The antinociceptive effects of trazodone (a triazolopyridine derivative with antidepressant activity) and its interaction with various opioid, noradrenaline and serotonin receptor subtypes were evaluated. Mice were tested with a hotplate analgesia meter. Trazodone induced a dose-dependent antinociceptive effect following i.p. administration. The ED(50) for mice in the hotplate assay for trazodone was 24.8 mg/kg (9.8; 67.4; 95% CL). The effect of opioid, adrenergic and serotonergic receptor antagonists was examined as to their ability to block trazodone antinociception. Trazodone-induced antinociception was significantly inhibited by naloxone, beta-FNA and naloxonazine, but not by nor-BNI or naltrindole, implying involvement of mu1- and mu2-opioid mechanisms. When adrenergic and serotonergic antagonists were used, metergoline (p<0.05) but not phentolamine or yohimbine, decreased antinociception elicited by trazodone, implying a clear 5-HT mechanism of antinociception. When trazodone was administered together with various agonists of the opioid receptor subtypes, it significantly potentiated antinociception mediated by mu1- and mu2- opioid receptor subtypes.
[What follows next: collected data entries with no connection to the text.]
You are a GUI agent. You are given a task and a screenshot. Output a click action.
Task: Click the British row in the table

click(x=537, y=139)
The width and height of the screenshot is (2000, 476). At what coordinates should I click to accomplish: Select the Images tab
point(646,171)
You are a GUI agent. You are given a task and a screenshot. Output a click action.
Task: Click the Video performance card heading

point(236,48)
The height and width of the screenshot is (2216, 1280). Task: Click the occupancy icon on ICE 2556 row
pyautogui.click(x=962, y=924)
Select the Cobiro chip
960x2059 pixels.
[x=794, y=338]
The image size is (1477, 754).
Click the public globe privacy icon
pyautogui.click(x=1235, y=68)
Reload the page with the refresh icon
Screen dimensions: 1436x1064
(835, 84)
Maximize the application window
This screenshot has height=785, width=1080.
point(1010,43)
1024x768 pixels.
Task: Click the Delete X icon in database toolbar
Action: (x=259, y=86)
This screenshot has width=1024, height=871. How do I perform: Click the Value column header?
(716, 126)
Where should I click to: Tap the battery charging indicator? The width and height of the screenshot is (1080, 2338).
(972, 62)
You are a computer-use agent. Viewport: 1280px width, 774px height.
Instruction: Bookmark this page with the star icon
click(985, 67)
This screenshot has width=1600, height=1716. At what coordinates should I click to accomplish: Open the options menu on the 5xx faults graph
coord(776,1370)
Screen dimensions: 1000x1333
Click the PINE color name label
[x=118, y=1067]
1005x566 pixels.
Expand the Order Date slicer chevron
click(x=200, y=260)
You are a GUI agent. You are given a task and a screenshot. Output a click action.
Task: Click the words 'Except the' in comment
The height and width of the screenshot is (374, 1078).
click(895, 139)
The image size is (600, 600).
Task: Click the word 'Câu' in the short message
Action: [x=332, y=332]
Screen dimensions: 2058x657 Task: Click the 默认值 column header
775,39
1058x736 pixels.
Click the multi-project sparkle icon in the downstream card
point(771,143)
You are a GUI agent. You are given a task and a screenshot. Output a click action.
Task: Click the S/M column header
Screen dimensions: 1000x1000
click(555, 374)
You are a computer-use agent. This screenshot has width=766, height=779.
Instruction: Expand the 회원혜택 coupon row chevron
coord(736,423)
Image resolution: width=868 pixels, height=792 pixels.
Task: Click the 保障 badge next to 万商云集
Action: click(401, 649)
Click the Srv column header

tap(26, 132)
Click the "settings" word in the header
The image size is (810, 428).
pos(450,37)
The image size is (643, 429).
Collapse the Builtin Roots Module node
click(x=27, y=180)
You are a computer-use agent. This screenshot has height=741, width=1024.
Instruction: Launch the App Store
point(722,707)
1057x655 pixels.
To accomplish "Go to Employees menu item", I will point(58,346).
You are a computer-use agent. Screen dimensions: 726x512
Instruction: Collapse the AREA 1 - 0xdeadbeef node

Summing up these results, we conclude that the antinociceptive effect of trazodone is mainly influenced by the mu1- +mu2-opioid receptor subtype combined with the serotonergic receptor. These results explain the diffuse clinical use of trazodone in the management of some pain syndromes, and in opioid- and alcohol-detoxification programs, but raise questions regarding a possible 'indirect' opioid-dependence induced by trazodone itself.